WHAT THE TASK ASKS
Please copy the data below without changes, beginning at the line that contains "Click the header" and ending after the line that contains "[x=548, y=454]".

DATA EXCERPTS
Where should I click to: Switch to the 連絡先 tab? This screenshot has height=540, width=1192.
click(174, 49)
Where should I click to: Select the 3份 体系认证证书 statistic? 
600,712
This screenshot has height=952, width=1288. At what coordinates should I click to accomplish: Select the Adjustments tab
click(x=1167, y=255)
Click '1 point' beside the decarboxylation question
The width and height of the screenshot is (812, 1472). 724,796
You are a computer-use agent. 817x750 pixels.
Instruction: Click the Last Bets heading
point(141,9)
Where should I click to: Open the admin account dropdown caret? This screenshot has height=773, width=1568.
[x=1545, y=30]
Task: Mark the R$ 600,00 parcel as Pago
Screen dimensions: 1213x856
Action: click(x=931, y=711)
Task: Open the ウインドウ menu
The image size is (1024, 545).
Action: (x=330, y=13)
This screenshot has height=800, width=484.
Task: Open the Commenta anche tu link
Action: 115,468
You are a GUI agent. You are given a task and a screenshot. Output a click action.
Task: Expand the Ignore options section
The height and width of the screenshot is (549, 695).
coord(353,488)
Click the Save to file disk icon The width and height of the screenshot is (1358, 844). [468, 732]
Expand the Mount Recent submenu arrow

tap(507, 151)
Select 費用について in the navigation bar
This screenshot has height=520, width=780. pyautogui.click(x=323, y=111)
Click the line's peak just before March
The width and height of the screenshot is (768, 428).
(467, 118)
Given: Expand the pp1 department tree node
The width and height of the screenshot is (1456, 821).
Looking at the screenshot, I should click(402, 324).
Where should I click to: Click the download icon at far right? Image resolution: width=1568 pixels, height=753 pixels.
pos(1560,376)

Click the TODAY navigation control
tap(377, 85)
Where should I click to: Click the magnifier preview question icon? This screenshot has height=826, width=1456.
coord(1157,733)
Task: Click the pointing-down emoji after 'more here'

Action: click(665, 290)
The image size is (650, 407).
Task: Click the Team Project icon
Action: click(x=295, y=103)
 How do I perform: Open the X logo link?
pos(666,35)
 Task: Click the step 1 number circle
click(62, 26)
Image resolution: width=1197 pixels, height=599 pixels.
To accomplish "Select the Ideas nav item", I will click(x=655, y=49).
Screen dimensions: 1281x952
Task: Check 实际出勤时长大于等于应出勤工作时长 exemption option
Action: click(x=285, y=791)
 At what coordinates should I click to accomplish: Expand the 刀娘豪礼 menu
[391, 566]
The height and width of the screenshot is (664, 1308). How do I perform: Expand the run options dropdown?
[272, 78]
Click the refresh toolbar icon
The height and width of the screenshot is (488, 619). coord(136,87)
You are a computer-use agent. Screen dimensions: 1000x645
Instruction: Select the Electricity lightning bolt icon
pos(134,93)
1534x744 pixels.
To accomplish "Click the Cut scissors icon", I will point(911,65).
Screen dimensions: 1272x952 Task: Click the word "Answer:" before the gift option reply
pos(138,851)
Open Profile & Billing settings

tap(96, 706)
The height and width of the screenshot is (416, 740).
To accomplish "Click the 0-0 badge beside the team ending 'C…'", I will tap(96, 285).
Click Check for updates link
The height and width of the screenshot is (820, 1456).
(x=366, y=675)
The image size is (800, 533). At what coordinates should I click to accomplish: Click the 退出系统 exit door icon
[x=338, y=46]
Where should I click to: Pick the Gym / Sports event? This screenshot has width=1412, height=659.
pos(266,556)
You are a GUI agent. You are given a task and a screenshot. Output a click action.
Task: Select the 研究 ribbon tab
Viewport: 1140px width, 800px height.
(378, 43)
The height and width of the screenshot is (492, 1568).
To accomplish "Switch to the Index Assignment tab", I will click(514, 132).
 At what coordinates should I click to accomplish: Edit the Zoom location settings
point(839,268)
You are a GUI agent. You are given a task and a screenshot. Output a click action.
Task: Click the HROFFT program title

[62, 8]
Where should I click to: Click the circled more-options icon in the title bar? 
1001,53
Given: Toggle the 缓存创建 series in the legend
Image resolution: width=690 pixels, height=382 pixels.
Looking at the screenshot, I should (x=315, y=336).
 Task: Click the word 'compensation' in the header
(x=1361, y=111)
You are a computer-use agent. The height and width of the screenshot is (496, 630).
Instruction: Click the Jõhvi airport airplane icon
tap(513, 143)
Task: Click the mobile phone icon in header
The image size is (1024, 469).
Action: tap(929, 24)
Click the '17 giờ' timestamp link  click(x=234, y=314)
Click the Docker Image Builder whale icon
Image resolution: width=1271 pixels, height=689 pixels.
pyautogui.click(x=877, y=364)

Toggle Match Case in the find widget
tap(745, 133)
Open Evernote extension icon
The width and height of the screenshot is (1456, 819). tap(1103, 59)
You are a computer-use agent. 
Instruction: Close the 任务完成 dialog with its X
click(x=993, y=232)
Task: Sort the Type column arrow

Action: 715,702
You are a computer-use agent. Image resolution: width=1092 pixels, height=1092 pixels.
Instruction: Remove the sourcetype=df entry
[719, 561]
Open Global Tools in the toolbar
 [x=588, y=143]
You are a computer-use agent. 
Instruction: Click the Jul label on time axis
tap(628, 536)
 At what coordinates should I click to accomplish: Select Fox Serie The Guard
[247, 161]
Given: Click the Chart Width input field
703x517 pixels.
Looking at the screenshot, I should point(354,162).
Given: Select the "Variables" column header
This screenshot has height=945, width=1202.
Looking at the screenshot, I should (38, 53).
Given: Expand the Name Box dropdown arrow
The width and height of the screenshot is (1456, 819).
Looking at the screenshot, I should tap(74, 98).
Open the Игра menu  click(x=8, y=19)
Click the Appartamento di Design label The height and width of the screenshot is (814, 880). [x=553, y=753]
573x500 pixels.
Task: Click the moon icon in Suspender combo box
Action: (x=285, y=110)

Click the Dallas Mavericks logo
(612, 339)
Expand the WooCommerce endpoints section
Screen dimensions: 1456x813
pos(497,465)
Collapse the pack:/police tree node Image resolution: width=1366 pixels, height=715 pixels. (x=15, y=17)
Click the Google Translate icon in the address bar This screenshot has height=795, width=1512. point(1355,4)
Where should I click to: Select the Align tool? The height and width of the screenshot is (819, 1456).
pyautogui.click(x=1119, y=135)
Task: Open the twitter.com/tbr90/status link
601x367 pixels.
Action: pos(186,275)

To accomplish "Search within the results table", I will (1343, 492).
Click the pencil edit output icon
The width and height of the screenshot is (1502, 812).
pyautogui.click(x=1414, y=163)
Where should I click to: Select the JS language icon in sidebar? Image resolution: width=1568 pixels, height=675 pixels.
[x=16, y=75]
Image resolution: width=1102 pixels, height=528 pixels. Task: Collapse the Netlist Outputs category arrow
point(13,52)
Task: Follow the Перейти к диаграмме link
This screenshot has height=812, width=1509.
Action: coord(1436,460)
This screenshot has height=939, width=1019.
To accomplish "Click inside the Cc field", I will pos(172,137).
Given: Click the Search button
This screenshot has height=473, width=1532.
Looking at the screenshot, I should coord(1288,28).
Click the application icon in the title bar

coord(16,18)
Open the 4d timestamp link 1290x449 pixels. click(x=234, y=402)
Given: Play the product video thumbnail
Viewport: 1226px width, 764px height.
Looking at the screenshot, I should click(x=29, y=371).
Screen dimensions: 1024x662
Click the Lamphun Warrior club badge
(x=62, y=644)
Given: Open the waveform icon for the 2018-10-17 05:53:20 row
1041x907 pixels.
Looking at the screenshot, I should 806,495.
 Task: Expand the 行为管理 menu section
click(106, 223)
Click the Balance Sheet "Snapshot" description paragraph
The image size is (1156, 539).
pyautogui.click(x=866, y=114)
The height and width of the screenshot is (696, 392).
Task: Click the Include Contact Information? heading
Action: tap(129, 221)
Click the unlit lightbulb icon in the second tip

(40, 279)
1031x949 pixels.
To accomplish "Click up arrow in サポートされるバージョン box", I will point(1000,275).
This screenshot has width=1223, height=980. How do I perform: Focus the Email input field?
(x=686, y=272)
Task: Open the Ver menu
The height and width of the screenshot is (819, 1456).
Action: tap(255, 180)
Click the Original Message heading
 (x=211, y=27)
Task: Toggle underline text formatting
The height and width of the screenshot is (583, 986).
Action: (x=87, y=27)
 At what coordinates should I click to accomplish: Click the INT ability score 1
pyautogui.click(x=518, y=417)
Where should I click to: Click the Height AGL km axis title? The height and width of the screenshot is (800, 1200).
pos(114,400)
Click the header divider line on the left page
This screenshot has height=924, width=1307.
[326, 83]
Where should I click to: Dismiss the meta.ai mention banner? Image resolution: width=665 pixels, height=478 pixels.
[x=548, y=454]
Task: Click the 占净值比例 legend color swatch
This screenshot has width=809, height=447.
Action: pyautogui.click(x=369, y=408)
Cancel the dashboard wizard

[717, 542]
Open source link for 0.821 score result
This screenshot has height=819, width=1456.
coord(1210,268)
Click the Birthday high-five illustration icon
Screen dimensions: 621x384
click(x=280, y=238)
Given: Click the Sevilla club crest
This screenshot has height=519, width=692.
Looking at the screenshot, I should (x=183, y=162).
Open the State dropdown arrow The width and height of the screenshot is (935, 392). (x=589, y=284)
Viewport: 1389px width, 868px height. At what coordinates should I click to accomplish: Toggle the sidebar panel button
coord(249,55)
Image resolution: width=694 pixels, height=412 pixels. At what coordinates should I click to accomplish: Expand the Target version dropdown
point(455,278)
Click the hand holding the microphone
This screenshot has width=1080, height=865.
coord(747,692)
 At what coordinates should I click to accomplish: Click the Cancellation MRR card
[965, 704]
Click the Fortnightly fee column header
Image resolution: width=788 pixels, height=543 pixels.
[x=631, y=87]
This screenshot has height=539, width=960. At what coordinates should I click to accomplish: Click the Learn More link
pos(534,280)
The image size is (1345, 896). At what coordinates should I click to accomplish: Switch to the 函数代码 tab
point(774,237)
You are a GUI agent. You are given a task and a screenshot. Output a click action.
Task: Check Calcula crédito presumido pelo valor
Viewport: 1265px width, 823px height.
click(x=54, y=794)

ANSWER IN FULL
Click the header divider line on the left page
This screenshot has height=924, width=1307.
[326, 83]
Where should I click to: Dismiss the meta.ai mention banner? Image resolution: width=665 pixels, height=478 pixels.
[x=548, y=454]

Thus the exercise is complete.